Ну, что это? Наука? Искусство? Сама жизнь? И спрашивать-то нелепо. Какая же это, прости Господи, наука?! Ведь это же издевательство, сплошное измывание над наукой. В философии никогда никого ничему не научишь. Всякий идиот имеет тут свои суждения; и нет никакого авторитета или хотя бы полиции, чтобы заставить людей мыслить правильно. Вернее, тут слишком много разных авторитетов и полицейских приставов; и все это кругом лает, воет, тявкает, грозит, кусается, – того и смотри, за ногу тяпнет. Какая же это наука? Для науки – слишком художественно (вернее, расхлябанно), для искусства – слишком научно (вернее, просто скучно). Для теории – слишком жизненно, для жизни – слишком головная штука. И т.д. и т.д. Ни в какой ящичек, ни в какую категорию ее Вы не засунете; и она всегда назойливо вылезает за всякие приличные рамки, требуя отдать ей все и сама не давая ровно ничего, – точь-в-точь как духовно-растрепанная и физически изношенная идиотка и дама-истеричка.
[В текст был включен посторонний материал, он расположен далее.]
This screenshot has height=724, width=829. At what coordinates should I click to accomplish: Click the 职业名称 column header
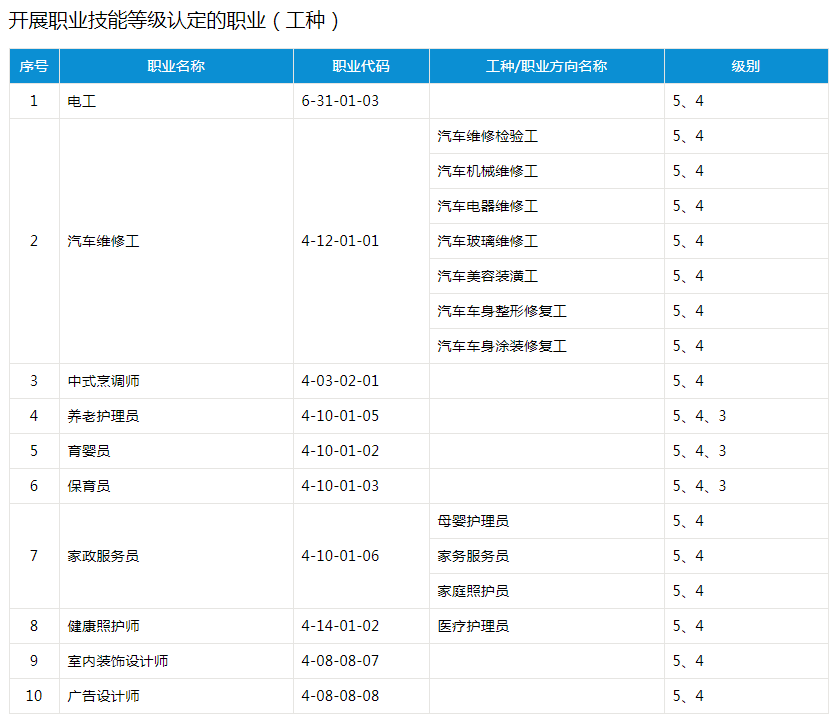[176, 66]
Я уже не молод, но не могу надивиться на то, как никого ничему нельзя научить. Не могу надивиться на то, как все перевирается, искажается, передергивается, как все выдумывается, присочиняется, необдуманно высказывается, голословно утверждается, клевещется. Гераклит наврал на Пифагора, Ксенофонт исказил Сократа, Аристотель оклеветал Платона, Плутарх унизил Эпикура, Кант ничего не понял в Платоне, Фихте считал себя кантианцем, Шеллинг рассорился с Фихте из-за «Я», Гегель проклинал Шеллинга, Шопенгауэр считал мелкими жуликами и Фихте и Шеллинга и Гегеля. Я понимал бы, если бы это было кухонной ссорой двух идиоток, у которых нет никаких иных занятий. Но если Аристотель ничего не понял в Платоне, а Гегель в Шеллинге, то это уже – проблема, a вернее не проблема, а просто тот же дамский идиотизм, с которым не хочется и дело-то иметь.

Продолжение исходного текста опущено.